Then follow the link to the source: How To Tell If You’re In a Novel

I like the idea. A lot.

What makes an F. L. Stevens novel unique? How would you know you were in The Forge?

  • The highest priests in the kingdom — from two different temples — are out to get you. One wants you dead, the other’s willing to settle for banishment.

  • You’ve had your life saved by servant girls so many times, you’ve almost lost count.

  • The women on the front-line of the war may be a little too ambitious for their own good.

  • Your job is your name.

  • Your captors are reduced to begging for your help.

  • Seeing the future will make you insane. Unless, of course, you started insane, then it may help you act more neurotypical.

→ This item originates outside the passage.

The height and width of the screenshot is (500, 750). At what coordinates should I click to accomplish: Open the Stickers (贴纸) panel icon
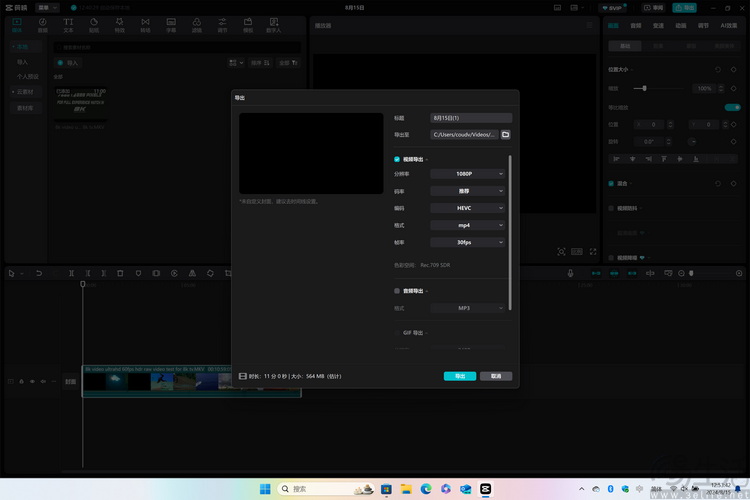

  • If you can’t sing, you must at least try to keep the beat. If you can’t keep the beat, you’re going to get hurt.

  • It’s never clear whether or not you can accept gifts from the dead.

  • The compass has six directions.

  • If you can’t swear the oath, you shouldn’t pick up the sword.

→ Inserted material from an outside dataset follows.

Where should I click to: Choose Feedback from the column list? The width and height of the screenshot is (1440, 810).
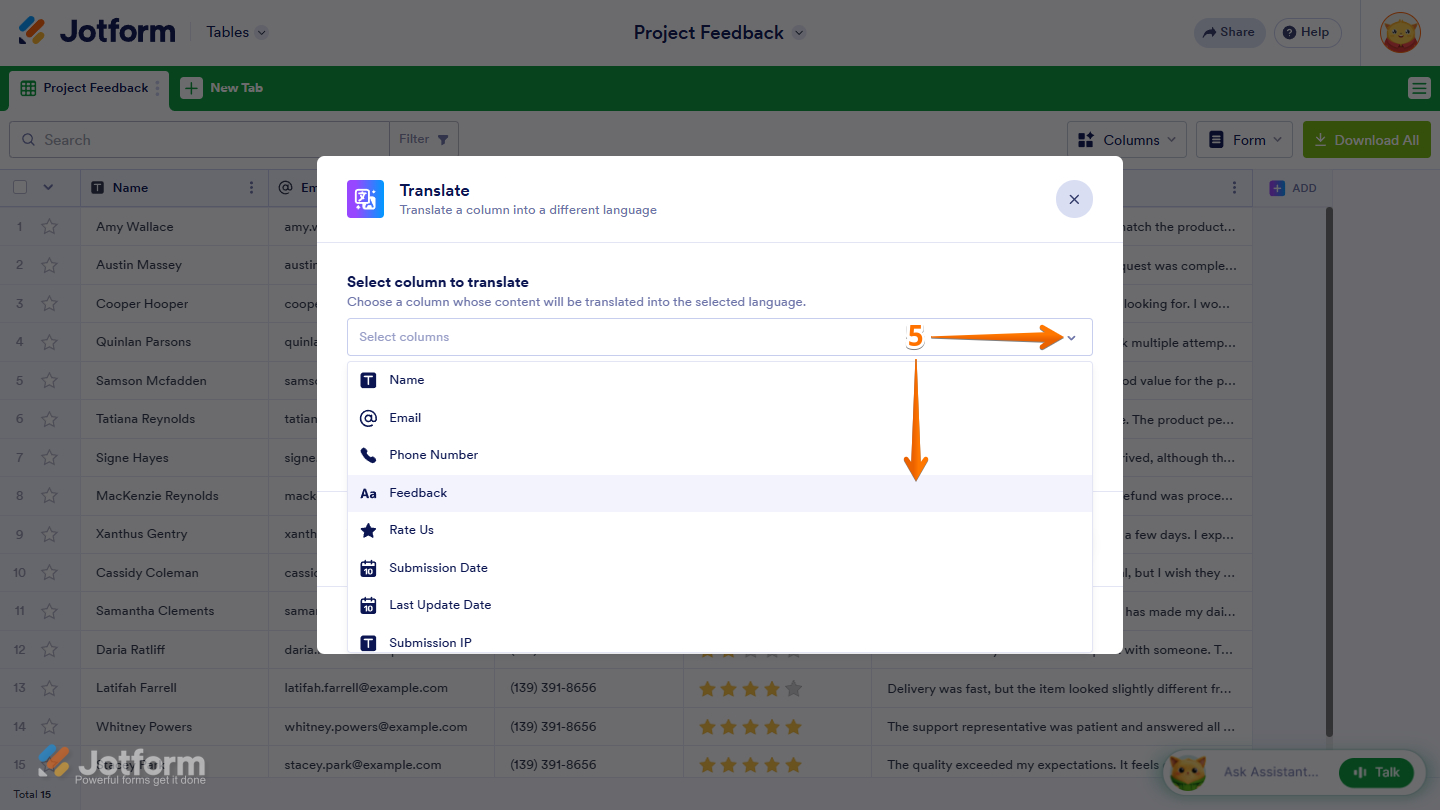click(x=719, y=493)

Clearly, this idea works both ways. These are summaries from the current draft. I may want to look at places where I can add something this list in order to create a more gritty, detailed, immersive, and unique world.

I worry, a bit, about going too far down the road toward unique. There’s a balance there. I know if I don’t go too far, my writing can be dismissed as derivative and mundane.

The world of The Forge is politically complex, and I’m more interested in the consequences of the conflict, and how people are forced to respond to bad situations. I’m drawn to the idea of people who are ennobled or diminished by their response to a crisis. It happens in many small ways and a few big ways.

While my idea of political complexity doesn’t preclude striving to create a unique world, it makes the story potentially difficult to understand. Politics and the associated criminality are rich with conflicts, and many of the conflicts are hidden. In a sense, much of the book is an exposition of a secret puppeteer pulling strings to create situations for the characters to resolve. Exposing a complex world and complex politics? Not sure I want to try that.